Records provided:
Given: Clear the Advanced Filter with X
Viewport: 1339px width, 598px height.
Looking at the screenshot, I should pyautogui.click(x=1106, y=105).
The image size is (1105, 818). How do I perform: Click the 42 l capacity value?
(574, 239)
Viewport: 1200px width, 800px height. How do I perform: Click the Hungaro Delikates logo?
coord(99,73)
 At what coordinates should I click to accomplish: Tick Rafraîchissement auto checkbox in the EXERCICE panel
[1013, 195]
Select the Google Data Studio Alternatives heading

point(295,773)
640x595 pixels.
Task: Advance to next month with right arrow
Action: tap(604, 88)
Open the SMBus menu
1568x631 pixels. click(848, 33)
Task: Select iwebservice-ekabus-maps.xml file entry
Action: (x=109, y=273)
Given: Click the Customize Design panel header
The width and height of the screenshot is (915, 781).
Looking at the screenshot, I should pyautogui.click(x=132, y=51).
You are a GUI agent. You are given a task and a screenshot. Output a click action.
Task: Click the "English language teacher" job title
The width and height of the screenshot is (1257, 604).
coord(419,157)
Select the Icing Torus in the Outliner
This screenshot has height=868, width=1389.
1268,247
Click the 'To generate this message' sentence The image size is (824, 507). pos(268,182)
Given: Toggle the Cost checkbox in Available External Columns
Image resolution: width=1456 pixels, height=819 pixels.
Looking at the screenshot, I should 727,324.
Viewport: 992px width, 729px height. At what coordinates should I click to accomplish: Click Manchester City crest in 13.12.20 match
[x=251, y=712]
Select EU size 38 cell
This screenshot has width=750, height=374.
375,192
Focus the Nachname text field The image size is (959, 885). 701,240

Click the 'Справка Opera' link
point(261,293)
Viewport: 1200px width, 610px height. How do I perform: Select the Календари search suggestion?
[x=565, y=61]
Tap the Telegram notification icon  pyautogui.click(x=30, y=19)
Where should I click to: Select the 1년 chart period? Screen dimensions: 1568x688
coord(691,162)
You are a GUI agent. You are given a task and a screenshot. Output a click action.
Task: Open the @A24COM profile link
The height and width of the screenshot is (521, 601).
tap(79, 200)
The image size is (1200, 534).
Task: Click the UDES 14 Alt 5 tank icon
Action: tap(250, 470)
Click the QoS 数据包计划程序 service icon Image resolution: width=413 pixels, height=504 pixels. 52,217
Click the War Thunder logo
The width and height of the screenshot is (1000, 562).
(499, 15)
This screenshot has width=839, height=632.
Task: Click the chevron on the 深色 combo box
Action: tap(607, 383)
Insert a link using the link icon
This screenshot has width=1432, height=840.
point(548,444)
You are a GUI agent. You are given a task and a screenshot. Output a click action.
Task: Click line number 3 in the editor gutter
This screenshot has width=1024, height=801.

Work to be completed: Reproduce the records above in their entirety, unchanged.

Result for this exercise:
Given: Clear the Advanced Filter with X
Viewport: 1339px width, 598px height.
Looking at the screenshot, I should pyautogui.click(x=1106, y=105).
The image size is (1105, 818). How do I perform: Click the 42 l capacity value?
(574, 239)
Viewport: 1200px width, 800px height. How do I perform: Click the Hungaro Delikates logo?
coord(99,73)
 At what coordinates should I click to accomplish: Tick Rafraîchissement auto checkbox in the EXERCICE panel
[1013, 195]
Select the Google Data Studio Alternatives heading

point(295,773)
640x595 pixels.
Task: Advance to next month with right arrow
Action: tap(604, 88)
Open the SMBus menu
1568x631 pixels. click(848, 33)
Task: Select iwebservice-ekabus-maps.xml file entry
Action: (x=109, y=273)
Given: Click the Customize Design panel header
The width and height of the screenshot is (915, 781).
Looking at the screenshot, I should pyautogui.click(x=132, y=51).
You are a GUI agent. You are given a task and a screenshot. Output a click action.
Task: Click the "English language teacher" job title
The width and height of the screenshot is (1257, 604).
coord(419,157)
Select the Icing Torus in the Outliner
This screenshot has height=868, width=1389.
1268,247
Click the 'To generate this message' sentence The image size is (824, 507). pos(268,182)
Given: Toggle the Cost checkbox in Available External Columns
Image resolution: width=1456 pixels, height=819 pixels.
Looking at the screenshot, I should 727,324.
Viewport: 992px width, 729px height. At what coordinates should I click to accomplish: Click Manchester City crest in 13.12.20 match
[x=251, y=712]
Select EU size 38 cell
This screenshot has width=750, height=374.
375,192
Focus the Nachname text field The image size is (959, 885). 701,240

Click the 'Справка Opera' link
point(261,293)
Viewport: 1200px width, 610px height. How do I perform: Select the Календари search suggestion?
[x=565, y=61]
Tap the Telegram notification icon  pyautogui.click(x=30, y=19)
Where should I click to: Select the 1년 chart period? Screen dimensions: 1568x688
coord(691,162)
You are a GUI agent. You are given a task and a screenshot. Output a click action.
Task: Open the @A24COM profile link
The height and width of the screenshot is (521, 601).
tap(79, 200)
The image size is (1200, 534).
Task: Click the UDES 14 Alt 5 tank icon
Action: tap(250, 470)
Click the QoS 数据包计划程序 service icon Image resolution: width=413 pixels, height=504 pixels. 52,217
Click the War Thunder logo
The width and height of the screenshot is (1000, 562).
(499, 15)
This screenshot has width=839, height=632.
Task: Click the chevron on the 深色 combo box
Action: tap(607, 383)
Insert a link using the link icon
This screenshot has width=1432, height=840.
point(548,444)
You are a GUI agent. You are given a task and a screenshot. Output a click action.
Task: Click line number 3 in the editor gutter
This screenshot has width=1024, height=801.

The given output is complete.